[PROBLEM DESCRIPTION]:
Show, in full, each line of the data that contains "will".

[Records from a collection]:
=== Begin Enclosure ===
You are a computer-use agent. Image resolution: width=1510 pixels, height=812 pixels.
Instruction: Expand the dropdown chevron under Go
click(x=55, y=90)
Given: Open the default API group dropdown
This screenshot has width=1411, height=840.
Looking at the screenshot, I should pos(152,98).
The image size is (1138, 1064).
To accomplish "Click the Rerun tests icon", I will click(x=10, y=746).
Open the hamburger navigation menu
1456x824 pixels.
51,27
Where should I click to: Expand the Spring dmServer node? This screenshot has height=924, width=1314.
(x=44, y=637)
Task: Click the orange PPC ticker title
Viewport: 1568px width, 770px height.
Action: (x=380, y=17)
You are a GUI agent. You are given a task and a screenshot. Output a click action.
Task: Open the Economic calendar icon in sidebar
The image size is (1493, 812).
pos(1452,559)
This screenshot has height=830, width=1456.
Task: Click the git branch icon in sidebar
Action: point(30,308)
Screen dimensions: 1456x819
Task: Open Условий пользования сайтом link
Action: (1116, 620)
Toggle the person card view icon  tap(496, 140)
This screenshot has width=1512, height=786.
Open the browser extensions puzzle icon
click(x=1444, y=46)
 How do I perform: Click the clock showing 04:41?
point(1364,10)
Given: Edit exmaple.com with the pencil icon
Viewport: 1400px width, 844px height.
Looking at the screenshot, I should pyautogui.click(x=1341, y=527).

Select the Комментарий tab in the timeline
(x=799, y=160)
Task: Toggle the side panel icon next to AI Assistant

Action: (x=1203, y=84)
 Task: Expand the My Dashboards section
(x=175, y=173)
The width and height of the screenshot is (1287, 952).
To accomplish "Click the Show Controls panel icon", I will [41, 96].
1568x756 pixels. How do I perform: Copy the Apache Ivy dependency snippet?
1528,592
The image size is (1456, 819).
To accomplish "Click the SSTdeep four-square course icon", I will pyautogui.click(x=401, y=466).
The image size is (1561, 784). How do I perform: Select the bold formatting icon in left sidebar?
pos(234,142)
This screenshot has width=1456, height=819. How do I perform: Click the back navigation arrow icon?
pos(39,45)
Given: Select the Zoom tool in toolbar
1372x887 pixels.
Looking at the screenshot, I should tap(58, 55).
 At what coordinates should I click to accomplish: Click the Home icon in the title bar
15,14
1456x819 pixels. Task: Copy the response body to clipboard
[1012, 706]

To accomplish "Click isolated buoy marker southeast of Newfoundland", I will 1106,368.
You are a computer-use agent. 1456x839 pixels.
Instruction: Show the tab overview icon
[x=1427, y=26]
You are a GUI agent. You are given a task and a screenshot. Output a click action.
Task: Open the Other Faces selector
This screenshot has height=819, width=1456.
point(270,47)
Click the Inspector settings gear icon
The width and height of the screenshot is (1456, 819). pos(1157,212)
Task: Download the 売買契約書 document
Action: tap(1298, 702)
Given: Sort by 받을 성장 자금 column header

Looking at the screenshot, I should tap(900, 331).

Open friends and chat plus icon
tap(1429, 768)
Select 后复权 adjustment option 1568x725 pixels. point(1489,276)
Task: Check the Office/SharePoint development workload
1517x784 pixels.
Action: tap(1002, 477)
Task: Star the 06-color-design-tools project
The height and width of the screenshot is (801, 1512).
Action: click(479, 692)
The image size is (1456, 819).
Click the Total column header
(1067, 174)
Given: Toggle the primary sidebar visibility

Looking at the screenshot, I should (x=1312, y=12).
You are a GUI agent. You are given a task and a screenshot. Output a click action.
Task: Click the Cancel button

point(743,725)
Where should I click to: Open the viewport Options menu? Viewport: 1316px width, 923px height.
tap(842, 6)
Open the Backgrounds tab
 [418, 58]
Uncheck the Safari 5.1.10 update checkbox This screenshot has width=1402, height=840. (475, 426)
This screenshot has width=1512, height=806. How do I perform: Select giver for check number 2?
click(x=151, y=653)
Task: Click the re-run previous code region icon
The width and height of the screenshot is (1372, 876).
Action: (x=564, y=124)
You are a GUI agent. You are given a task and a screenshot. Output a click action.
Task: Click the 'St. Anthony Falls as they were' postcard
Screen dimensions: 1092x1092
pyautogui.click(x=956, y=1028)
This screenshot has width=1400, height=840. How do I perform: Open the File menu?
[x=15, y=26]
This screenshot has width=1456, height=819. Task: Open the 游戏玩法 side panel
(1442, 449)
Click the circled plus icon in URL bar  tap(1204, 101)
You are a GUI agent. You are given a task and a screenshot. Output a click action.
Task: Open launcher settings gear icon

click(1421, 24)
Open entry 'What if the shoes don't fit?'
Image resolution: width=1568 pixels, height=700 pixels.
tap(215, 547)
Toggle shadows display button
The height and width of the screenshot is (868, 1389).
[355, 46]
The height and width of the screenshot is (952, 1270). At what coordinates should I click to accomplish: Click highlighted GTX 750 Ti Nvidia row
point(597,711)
=== End Enclosure ===
[WRITTEN SOLUTION]:
To accomplish "Click the Rerun tests icon", I will click(x=10, y=746).
To accomplish "Click the Show Controls panel icon", I will [41, 96].
To accomplish "Click the SSTdeep four-square course icon", I will pyautogui.click(x=401, y=466).
To accomplish "Click isolated buoy marker southeast of Newfoundland", I will 1106,368.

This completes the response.